(Supplied data)
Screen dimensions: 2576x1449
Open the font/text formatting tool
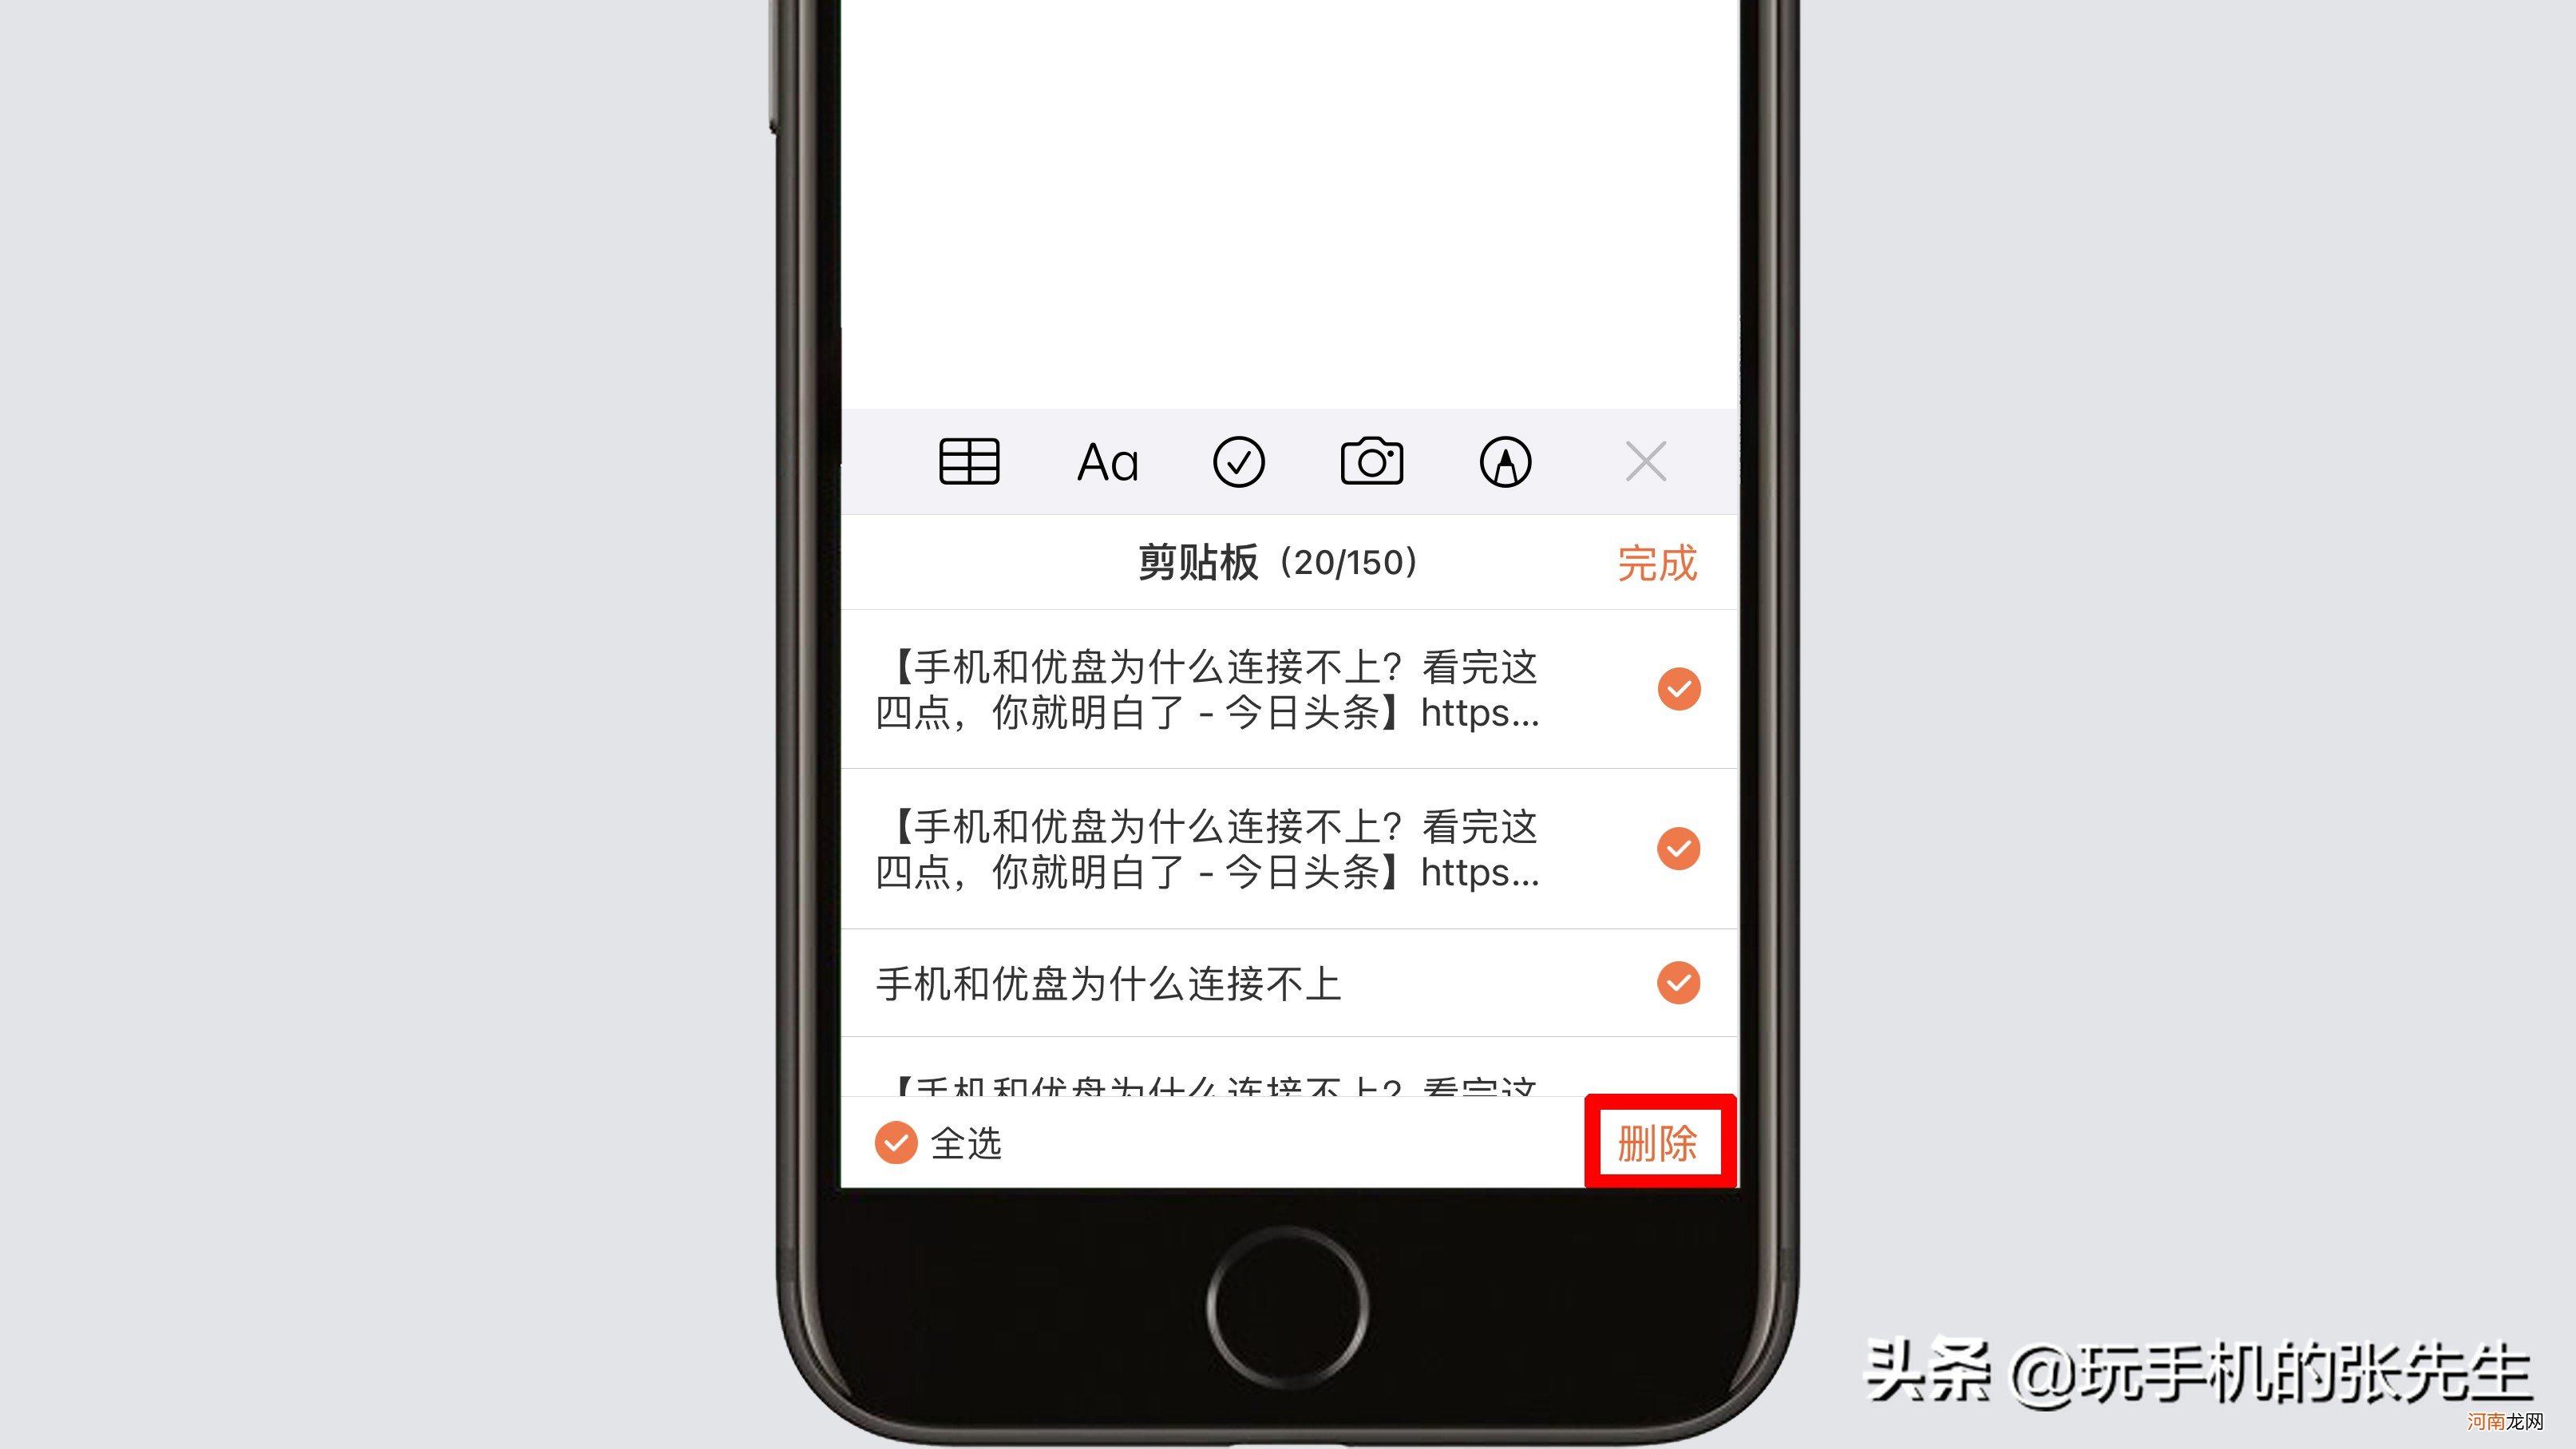[x=1106, y=461]
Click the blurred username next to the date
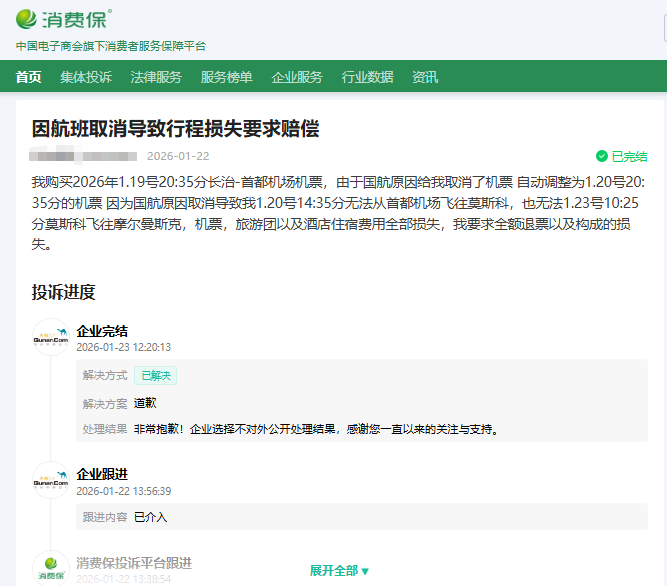 (x=83, y=156)
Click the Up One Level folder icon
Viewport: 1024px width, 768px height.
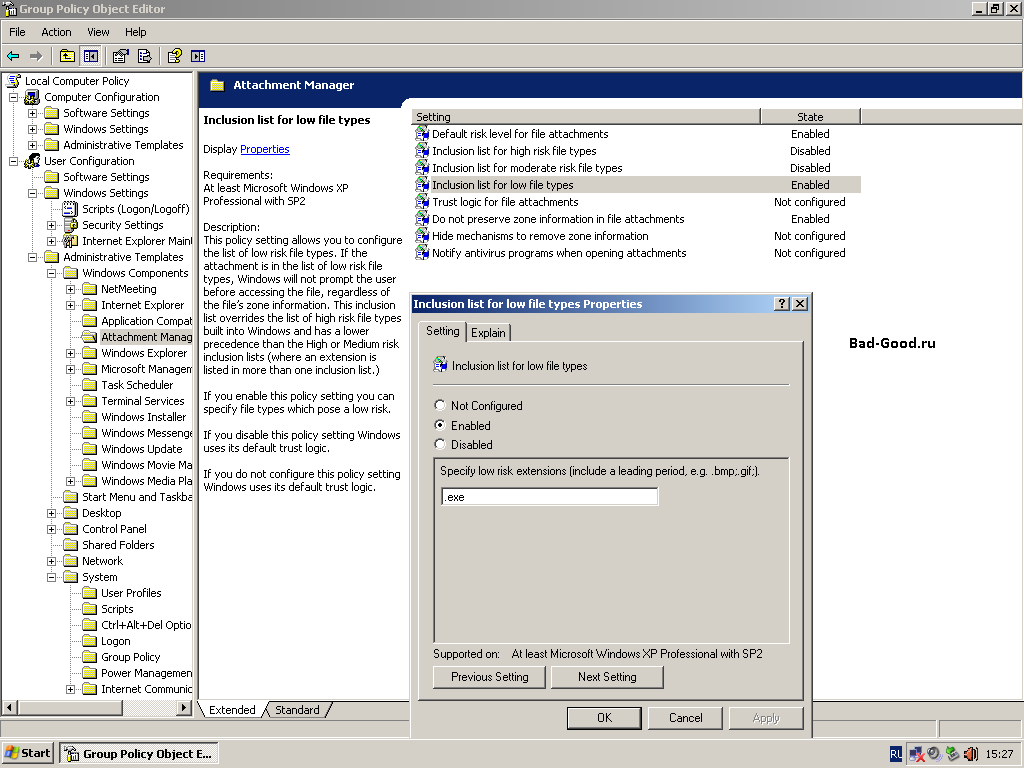[67, 56]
(End Supplied data)
Exercise aim » Without the pictures, write out every entry precisely as it appears.

Answer »
Screen dimensions: 2576x1449
Open the font/text formatting tool
[x=1106, y=461]
Click the blurred username next to the date
 (x=83, y=156)
Click the Up One Level folder icon
Viewport: 1024px width, 768px height.
[67, 56]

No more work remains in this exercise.